40Ar/39Ar ages of L4, H5, EL6, and feldspathic ureilitic clasts from the Almahata Sitta polymict ureilite (asteroid 2008 TC3)

The Almahata Sitta (AhS) meteorite consists of disaggregated clasts from the impact of the polymict asteroid 2008 TC₃, including ureilitic (70%–80%) and diverse non-ureilitic materials. We determined the ⁴⁰Ar/³⁹Ar release patterns for 16 AhS samples (3–1500 μg) taken from three chondritic clasts, AhS 100 (L4), AhS 25 (H5), and MS-D (EL6), as well as a clast of ureilitic trachyandesite MS-MU-011, also known as ALM-A, which is probably a sample of the crust of the ureilite parent body (UPB). Based on our analyses, best estimates of the ⁴⁰Ar/³⁹Ar ages (Ma) of the chondritic clasts are 4535 ± 10 (L4), 4537–4555 with a younger age preferred (H5), and 4513 ± 17 (EL6). The ages for the L4 and the H5 clasts are older than the most published ⁴⁰Ar/³⁹Ar ages for L4 and H5 meteorites, respectively.

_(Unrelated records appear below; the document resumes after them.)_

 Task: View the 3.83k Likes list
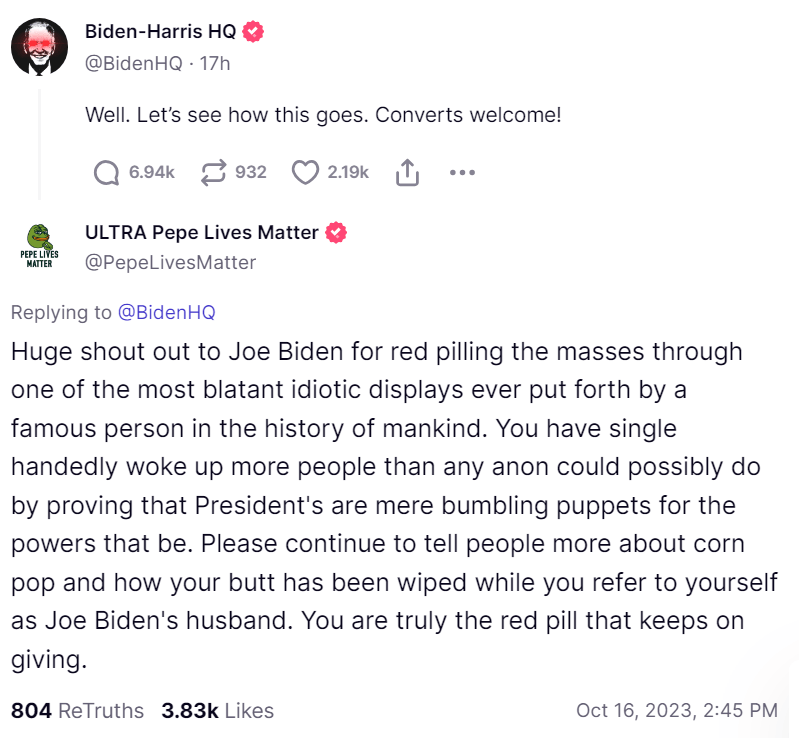pyautogui.click(x=217, y=711)
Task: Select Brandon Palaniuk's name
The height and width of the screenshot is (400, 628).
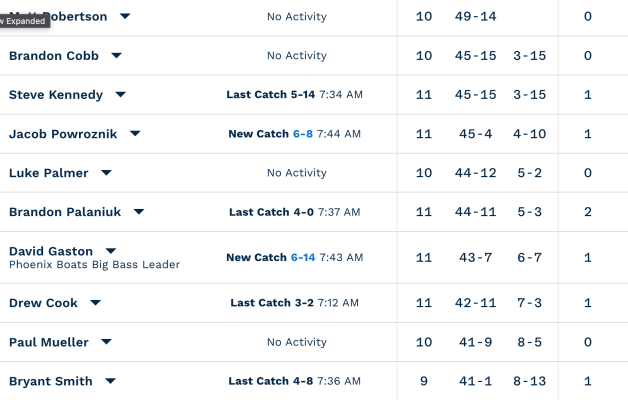Action: (x=66, y=212)
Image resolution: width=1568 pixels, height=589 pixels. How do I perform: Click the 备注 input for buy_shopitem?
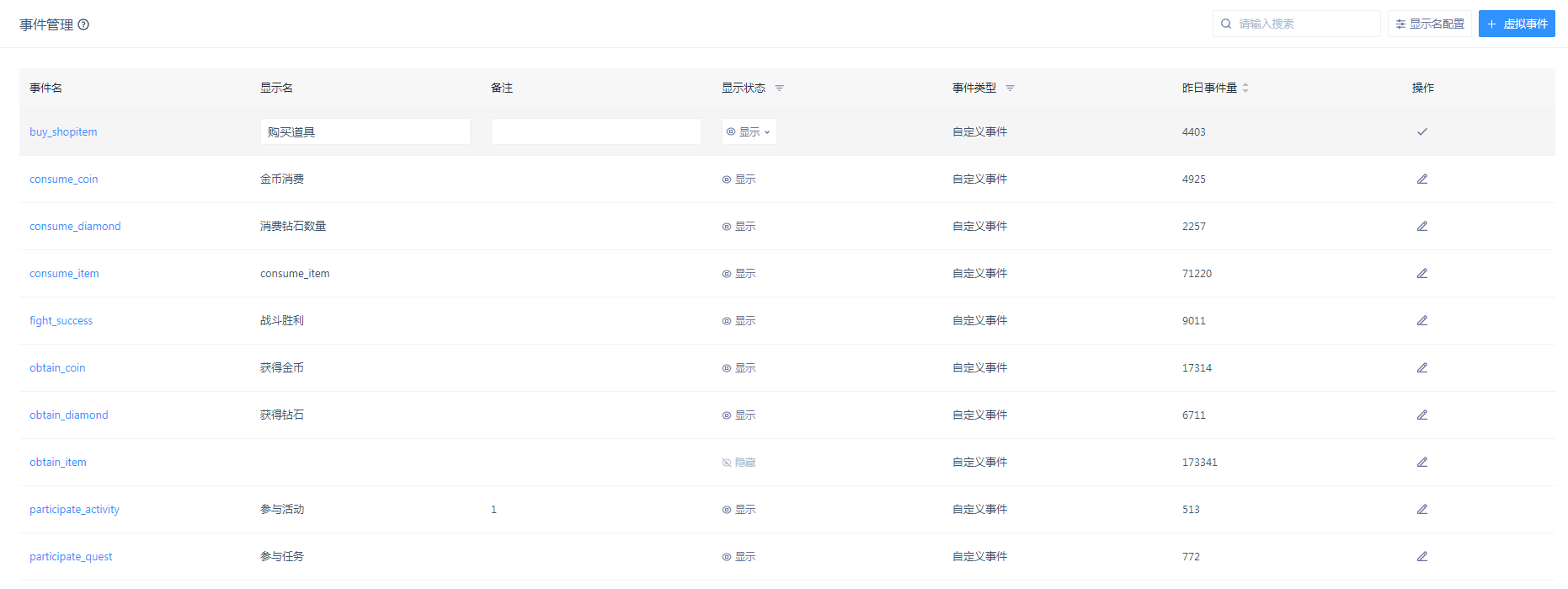coord(595,131)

The age for the EL6 clast is typical of older EL6 chondrites. These ages indicate times of argon closure ranging up to 50 Ma after the main constituents of the host breccia, that is, the ureilitic components of AhS, reached the >800°C blocking temperatures of pyroxene and olivine thermometers. We suggest that these ages record the times at which the clasts cooled to the Ar closure temperatures on their respective parent bodies. This interpretation is consistent with the recent proposal that the majority of xenolithic materials in polymict ureilites were implanted into regolith 40–60 Ma after calcium–aluminum-rich inclusion and is consistent with the interpretation that 2008 TC₃ was a polymict ureilite. With allowance for its 10-Ma uncertainty, the 4549-Ma ⁴⁰Ar/³⁹Ar age of ALM-A is consistent with closure within a few Ma of the time recorded by its Pb/Pb age either on the UPB or as part of a rapidly cooling fragment. Plots of age versus cumulative ³⁹Ar release for 10 of 15 samples with ≥5 heating steps indicate minor losses of ⁴⁰Ar over the last 4.5 Ga. The other five such samples lost some ⁴⁰Ar at estimated times no earlier than 3800–4500 Ma bp . Clustering of ages in the low-temperature data for these five samples suggests that an impact caused localized heating of the AhS progenitor ~2.7 Ga ago. In agreement with the published work, 10 estimates of cosmic-ray exposure ages based on ³⁸Ar concentrations average 17 ± 5 Ma but may include some early irradiation.